They found that every seven years, these waves sweep westward (at a snail’s pace of 1,500 kilometers per year) across the topmost layer of the outer core, where that boundary meets the mantle. The waves are strongest—or rather, their impact to the magnetic field is the greatest—near the equatorial region of the outer core.
The researchers report a number of factors that may influence the behavior and characteristics of these waves and others like it, including changes in the fluidity and buoyancy of the material in Earth’s core, the rotation of the planet along its axis, and even interactions with magnetic material around Earth. They also believe there could be even more types of magnetic waves yet to be discovered. They published their results earlier this year in the Proceedings of the National Academy of the Sciences.
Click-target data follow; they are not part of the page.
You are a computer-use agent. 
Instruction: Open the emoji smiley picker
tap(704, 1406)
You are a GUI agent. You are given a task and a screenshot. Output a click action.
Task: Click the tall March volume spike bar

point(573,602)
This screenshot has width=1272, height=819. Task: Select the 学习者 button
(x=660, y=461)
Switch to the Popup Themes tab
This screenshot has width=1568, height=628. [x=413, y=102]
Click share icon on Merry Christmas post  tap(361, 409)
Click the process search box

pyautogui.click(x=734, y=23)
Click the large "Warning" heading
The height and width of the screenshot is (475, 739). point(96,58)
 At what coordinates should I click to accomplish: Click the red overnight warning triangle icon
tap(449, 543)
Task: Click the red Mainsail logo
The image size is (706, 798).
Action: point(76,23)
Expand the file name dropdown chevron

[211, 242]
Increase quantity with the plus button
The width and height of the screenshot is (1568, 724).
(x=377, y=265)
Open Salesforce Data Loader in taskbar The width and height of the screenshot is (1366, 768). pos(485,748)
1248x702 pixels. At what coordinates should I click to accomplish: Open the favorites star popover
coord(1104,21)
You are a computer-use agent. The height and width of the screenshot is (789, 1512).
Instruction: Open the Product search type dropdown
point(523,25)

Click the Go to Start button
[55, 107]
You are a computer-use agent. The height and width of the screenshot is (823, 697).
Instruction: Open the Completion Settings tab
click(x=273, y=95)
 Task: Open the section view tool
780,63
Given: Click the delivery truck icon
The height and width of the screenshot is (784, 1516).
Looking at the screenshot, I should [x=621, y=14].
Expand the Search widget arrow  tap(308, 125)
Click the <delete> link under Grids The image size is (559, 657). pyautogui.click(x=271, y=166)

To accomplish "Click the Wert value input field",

For years, scientists have suspected these waves might exist, but they weren’t sure when they appeared or for how long they might last. This is the first time they have been observed. While Earth’s surface is covered by a vast array of magnetic field-detecting instruments, it took the satellites’ bird’s-eye view of the Earth and its inner layers to help researchers crack the case.
The more we learn about Earth’s magnetic field, the better we can predict and understand its behavior and processes. “This current research is certainly going to improve the scientific model of the magnetic field within Earth’s outer core. It may also give us new insight into the electrical conductivity of the lowermost part of the mantle and also of Earth’s thermal history,” Ilias Daras, a geodesy and solid earth scientist who works on the Swarm mission, said in an ESA press statement earlier this week.
Studies like these could also teach us about other worlds in our solar system and beyond that have a magnetic field. Mercury, Jupiter, Saturn, Uranus, and Neptune all have magnetic fields. (Jupiter’s is the largest and most powerful; Mercury’s is the weakest.) Curiously, Jupiter’s moon, Ganymede, also has a magnetosphere—it the only moon in our solar system to possess one—which was discovered in 1996 when the Galileo spacecraft spotted aurorae.